Work to do
Copy the rows from the line containing "Check Add unmatched findings to report" through the line containing "click(125, 57)", without changing anything, and leave the pictures out.

***** Information given

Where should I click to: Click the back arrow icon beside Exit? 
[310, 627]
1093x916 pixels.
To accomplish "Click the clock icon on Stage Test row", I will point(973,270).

**********
***** Information given

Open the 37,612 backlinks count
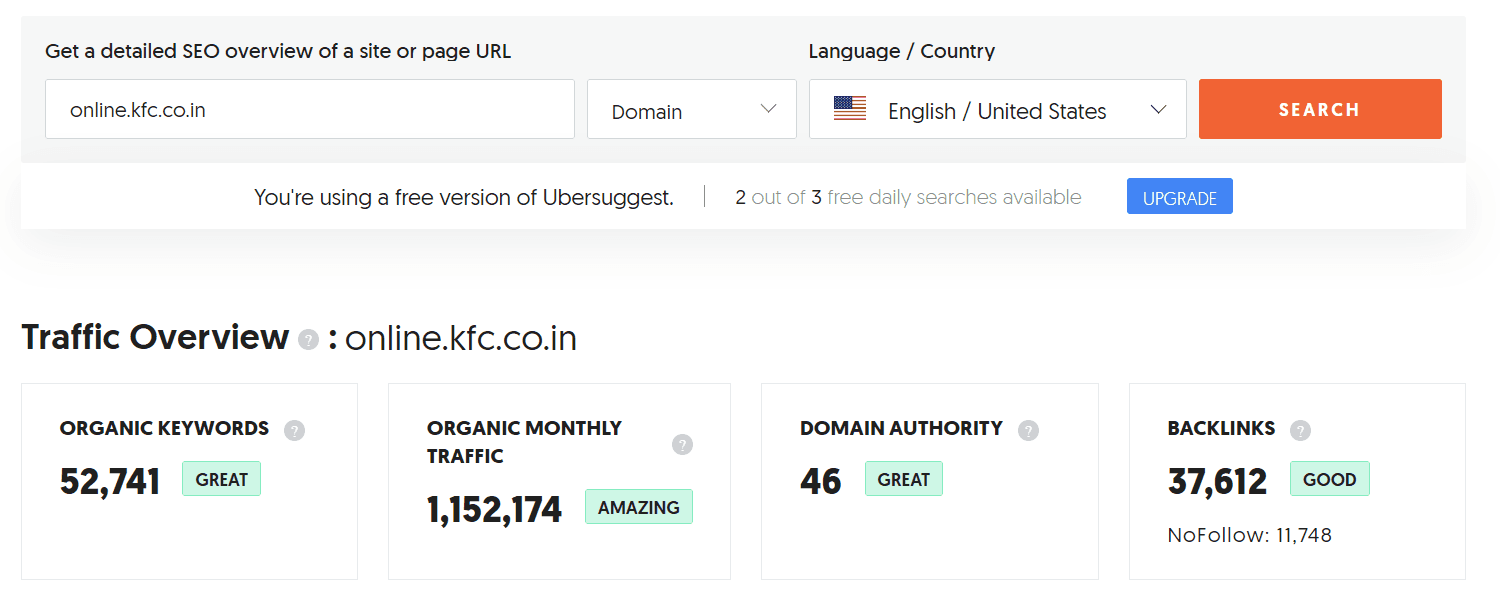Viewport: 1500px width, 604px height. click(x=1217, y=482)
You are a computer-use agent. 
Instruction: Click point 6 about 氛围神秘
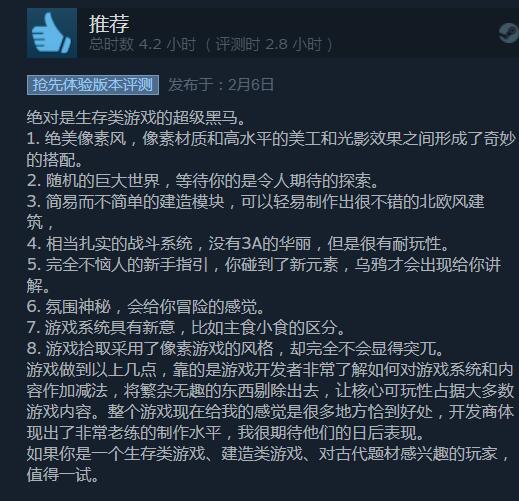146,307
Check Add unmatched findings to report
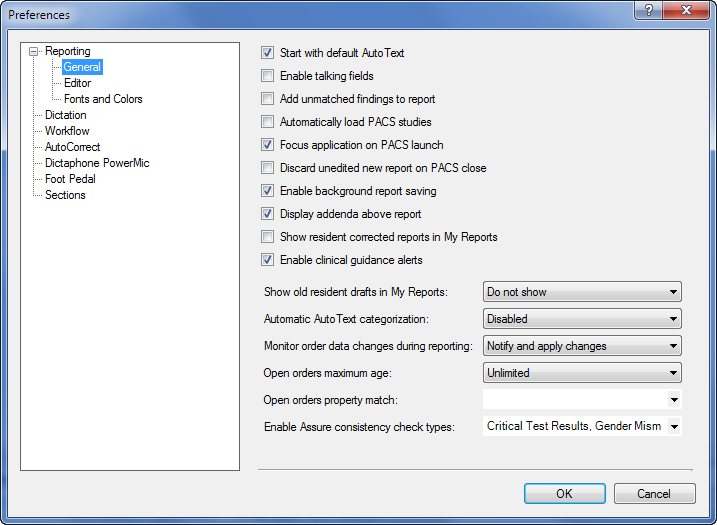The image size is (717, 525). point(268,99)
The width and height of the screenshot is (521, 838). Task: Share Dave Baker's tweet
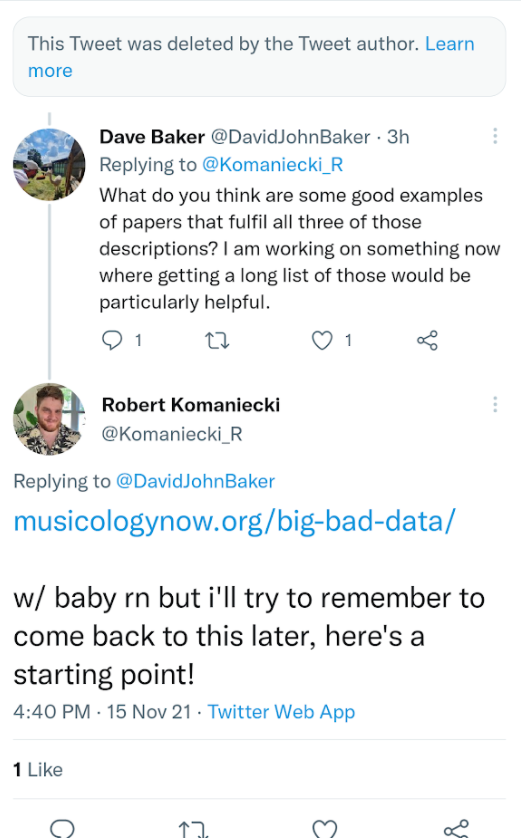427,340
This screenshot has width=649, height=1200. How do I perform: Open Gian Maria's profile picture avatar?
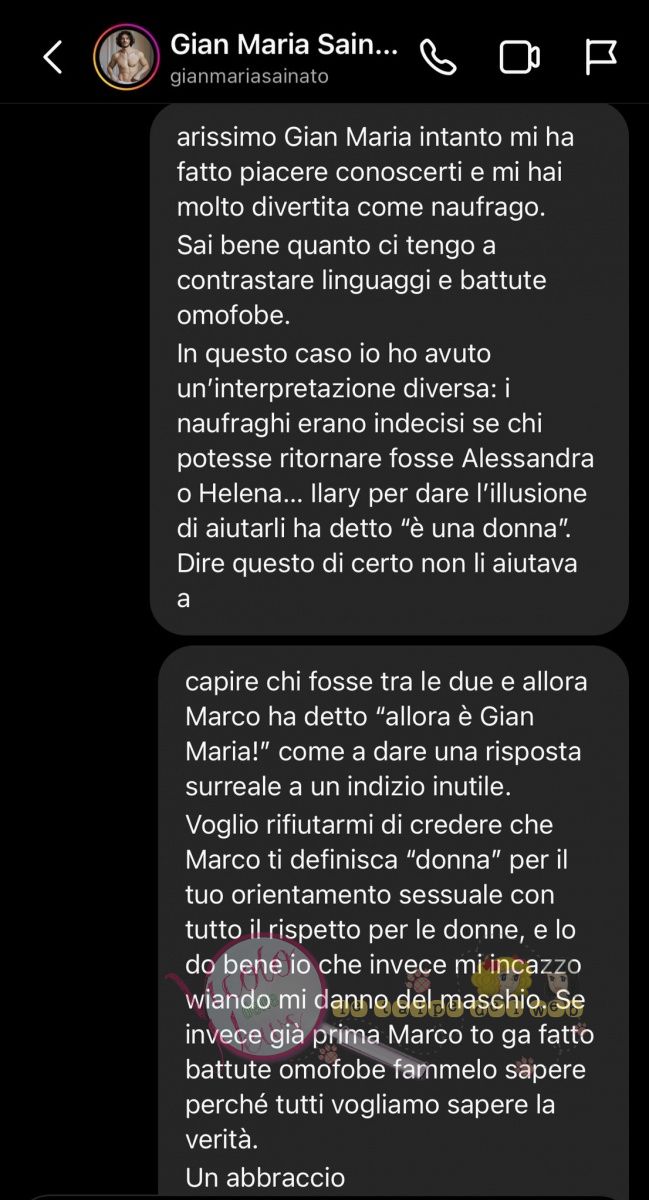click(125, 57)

**********
***** Information given

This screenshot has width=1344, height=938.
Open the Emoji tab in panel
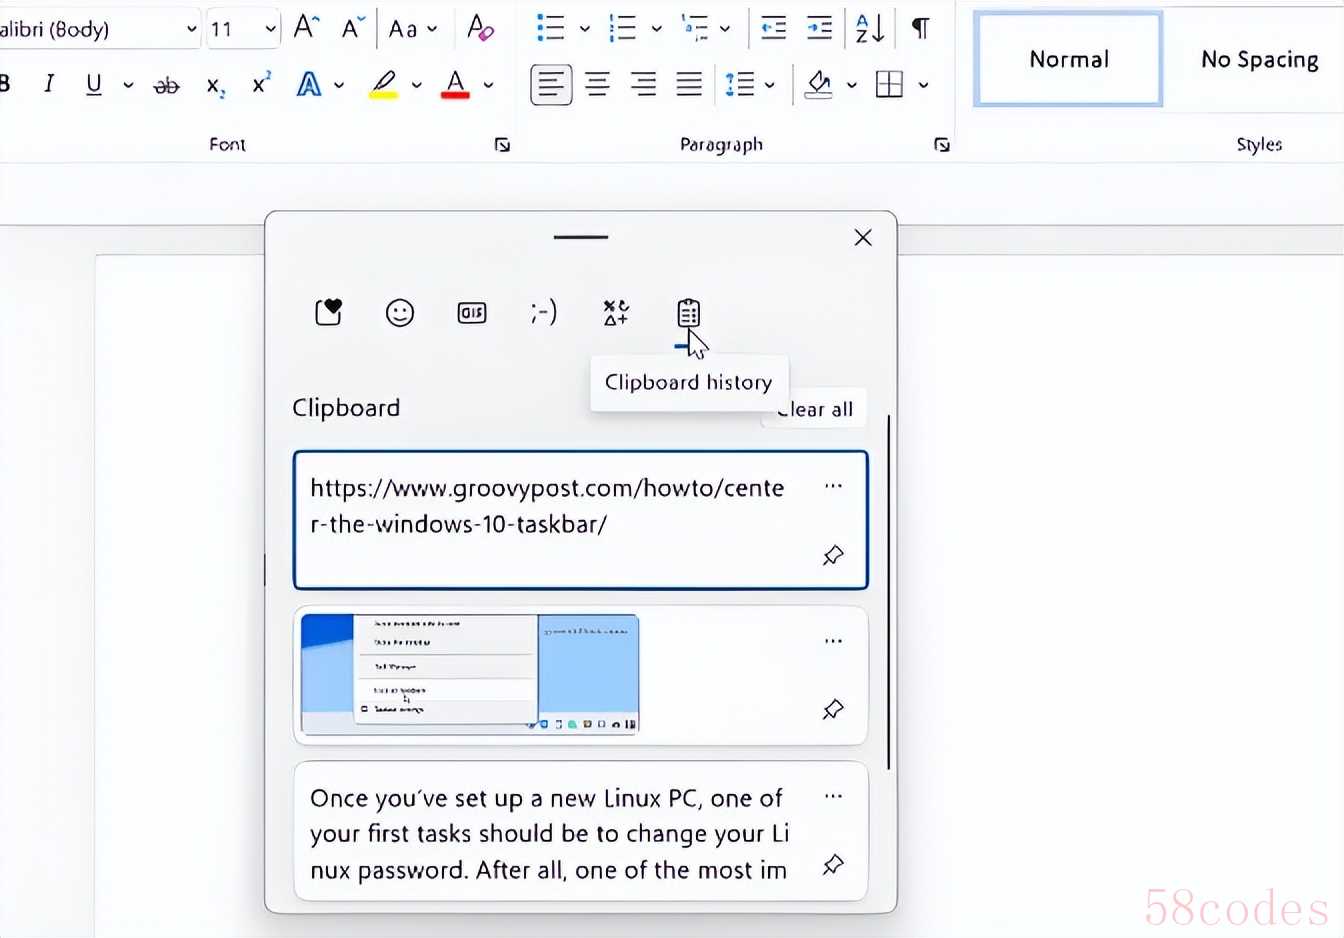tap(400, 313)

**********

Solution
Check Add unmatched findings to report
The image size is (717, 525). point(268,99)
The width and height of the screenshot is (521, 838). Task: Share Dave Baker's tweet
427,340
This screenshot has width=649, height=1200. How do I perform: Open Gian Maria's profile picture avatar?
click(125, 57)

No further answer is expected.